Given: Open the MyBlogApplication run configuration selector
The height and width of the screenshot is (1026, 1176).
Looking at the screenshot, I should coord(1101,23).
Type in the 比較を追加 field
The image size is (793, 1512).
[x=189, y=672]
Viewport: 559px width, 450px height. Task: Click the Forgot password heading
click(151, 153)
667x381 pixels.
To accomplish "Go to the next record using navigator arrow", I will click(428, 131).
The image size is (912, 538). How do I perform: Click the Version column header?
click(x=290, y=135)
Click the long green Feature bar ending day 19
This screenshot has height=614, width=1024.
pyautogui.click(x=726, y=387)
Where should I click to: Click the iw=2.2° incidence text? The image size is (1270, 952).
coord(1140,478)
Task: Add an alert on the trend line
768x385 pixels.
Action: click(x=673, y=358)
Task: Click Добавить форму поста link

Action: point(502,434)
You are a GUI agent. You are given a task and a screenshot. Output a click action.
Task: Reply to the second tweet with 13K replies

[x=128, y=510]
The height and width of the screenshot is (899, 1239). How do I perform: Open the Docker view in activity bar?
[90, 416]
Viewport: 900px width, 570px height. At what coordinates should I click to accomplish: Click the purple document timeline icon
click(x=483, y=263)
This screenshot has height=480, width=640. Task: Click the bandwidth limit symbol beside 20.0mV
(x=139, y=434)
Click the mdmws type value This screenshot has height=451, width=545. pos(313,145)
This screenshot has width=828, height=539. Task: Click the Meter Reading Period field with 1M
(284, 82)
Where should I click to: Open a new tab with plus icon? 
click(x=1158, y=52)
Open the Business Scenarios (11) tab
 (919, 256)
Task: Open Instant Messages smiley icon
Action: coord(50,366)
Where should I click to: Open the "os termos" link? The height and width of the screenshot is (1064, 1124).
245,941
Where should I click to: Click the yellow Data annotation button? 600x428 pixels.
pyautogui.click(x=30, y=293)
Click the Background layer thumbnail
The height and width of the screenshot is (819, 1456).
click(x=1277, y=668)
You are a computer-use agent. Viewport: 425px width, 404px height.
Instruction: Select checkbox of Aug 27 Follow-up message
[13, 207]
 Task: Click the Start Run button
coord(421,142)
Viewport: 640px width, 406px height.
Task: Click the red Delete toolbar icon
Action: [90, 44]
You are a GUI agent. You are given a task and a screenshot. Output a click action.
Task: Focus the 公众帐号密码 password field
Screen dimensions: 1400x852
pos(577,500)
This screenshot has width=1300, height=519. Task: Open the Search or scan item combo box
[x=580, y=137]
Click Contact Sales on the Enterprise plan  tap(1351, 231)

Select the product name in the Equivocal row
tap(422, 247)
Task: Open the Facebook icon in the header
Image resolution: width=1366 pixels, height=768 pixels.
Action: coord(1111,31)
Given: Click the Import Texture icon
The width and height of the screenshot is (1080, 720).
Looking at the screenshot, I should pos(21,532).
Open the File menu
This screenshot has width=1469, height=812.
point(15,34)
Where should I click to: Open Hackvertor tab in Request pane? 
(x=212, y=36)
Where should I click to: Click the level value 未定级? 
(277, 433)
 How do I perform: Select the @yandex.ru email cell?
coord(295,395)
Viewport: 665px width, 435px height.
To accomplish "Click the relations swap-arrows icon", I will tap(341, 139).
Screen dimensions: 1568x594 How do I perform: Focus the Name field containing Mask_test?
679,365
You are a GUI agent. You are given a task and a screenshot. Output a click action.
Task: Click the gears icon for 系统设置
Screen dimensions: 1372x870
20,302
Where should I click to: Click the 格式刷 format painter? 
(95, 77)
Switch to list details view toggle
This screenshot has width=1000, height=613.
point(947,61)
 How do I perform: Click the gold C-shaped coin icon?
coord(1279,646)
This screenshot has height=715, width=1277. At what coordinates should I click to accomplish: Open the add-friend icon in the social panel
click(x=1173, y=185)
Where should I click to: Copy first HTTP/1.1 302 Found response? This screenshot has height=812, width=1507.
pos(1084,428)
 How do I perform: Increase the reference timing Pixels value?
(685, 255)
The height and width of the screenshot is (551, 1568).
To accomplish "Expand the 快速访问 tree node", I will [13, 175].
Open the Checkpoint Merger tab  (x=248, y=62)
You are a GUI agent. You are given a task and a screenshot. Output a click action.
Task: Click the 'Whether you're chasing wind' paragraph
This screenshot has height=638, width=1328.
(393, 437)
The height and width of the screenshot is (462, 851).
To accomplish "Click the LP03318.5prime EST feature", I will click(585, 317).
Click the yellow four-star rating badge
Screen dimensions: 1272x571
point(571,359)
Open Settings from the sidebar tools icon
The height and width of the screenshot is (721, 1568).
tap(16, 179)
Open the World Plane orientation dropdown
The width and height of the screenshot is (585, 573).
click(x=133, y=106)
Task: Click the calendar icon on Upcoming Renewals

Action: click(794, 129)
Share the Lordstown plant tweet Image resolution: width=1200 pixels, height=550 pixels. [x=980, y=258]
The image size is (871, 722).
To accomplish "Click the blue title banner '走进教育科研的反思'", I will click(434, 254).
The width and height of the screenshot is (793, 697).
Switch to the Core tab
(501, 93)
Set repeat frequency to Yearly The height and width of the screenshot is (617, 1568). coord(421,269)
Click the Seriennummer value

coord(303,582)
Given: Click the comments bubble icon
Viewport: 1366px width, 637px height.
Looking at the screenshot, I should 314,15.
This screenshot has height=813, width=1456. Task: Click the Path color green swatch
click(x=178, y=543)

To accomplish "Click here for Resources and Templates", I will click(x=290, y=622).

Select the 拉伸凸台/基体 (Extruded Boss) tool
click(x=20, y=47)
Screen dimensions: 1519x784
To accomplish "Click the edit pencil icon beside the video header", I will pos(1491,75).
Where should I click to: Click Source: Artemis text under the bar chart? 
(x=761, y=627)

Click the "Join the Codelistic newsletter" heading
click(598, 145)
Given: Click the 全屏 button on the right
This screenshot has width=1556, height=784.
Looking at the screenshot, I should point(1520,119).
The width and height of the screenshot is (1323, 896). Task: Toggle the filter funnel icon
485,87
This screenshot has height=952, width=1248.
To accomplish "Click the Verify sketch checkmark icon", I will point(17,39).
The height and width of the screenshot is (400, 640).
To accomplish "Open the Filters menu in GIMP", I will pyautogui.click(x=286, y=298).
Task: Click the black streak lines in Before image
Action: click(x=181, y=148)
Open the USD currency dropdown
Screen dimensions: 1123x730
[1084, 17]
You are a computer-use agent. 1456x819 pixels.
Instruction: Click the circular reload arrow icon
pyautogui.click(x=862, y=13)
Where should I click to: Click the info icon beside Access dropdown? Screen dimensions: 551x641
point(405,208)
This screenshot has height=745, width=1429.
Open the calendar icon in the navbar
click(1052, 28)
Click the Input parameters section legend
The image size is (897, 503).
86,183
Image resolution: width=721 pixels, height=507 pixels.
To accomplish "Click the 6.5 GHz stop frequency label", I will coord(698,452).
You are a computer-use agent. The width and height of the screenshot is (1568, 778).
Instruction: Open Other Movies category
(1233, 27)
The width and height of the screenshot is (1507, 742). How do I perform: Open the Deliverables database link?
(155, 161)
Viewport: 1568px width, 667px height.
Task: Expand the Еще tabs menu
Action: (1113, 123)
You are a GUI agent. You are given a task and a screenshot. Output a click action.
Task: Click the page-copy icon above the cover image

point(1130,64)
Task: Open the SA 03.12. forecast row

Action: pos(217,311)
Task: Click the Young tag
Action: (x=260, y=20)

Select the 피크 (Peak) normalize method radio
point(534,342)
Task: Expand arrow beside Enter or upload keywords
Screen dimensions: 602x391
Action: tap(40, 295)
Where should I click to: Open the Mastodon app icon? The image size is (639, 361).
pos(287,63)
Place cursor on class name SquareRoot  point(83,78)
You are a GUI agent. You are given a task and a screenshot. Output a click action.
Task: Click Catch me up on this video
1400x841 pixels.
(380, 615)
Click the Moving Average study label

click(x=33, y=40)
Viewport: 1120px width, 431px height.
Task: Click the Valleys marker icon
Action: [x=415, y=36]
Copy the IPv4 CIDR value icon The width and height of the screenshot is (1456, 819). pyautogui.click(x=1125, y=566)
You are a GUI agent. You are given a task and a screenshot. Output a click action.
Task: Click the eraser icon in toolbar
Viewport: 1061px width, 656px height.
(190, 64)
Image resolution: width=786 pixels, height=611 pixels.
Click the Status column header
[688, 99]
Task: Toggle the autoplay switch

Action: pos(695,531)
◇ ◇ ◇ ◇ ◇ ◇ ◇
> Exercise objective
Repeat the entries, starting from the first and ending after the line that contains "(x=139, y=434)", with "Viewport" changed to "Window" and everything else left unchanged.

> Written answer
Given: Open the MyBlogApplication run configuration selector
The height and width of the screenshot is (1026, 1176).
Looking at the screenshot, I should coord(1101,23).
Type in the 比較を追加 field
The image size is (793, 1512).
[x=189, y=672]
Window: 559px width, 450px height. Task: Click the Forgot password heading
click(151, 153)
667x381 pixels.
To accomplish "Go to the next record using navigator arrow", I will click(428, 131).
The image size is (912, 538). How do I perform: Click the Version column header?
click(x=290, y=135)
Click the long green Feature bar ending day 19
This screenshot has height=614, width=1024.
pyautogui.click(x=726, y=387)
Where should I click to: Click the iw=2.2° incidence text? The image size is (1270, 952).
coord(1140,478)
Task: Add an alert on the trend line
768x385 pixels.
Action: click(x=673, y=358)
Task: Click Добавить форму поста link

Action: point(502,434)
You are a GUI agent. You are given a task and a screenshot. Output a click action.
Task: Reply to the second tweet with 13K replies

[x=128, y=510]
The height and width of the screenshot is (899, 1239). How do I perform: Open the Docker view in activity bar?
[90, 416]
Window: 900px width, 570px height. At what coordinates should I click to accomplish: Click the purple document timeline icon
click(x=483, y=263)
This screenshot has height=480, width=640. Task: Click the bandwidth limit symbol beside 20.0mV
(x=139, y=434)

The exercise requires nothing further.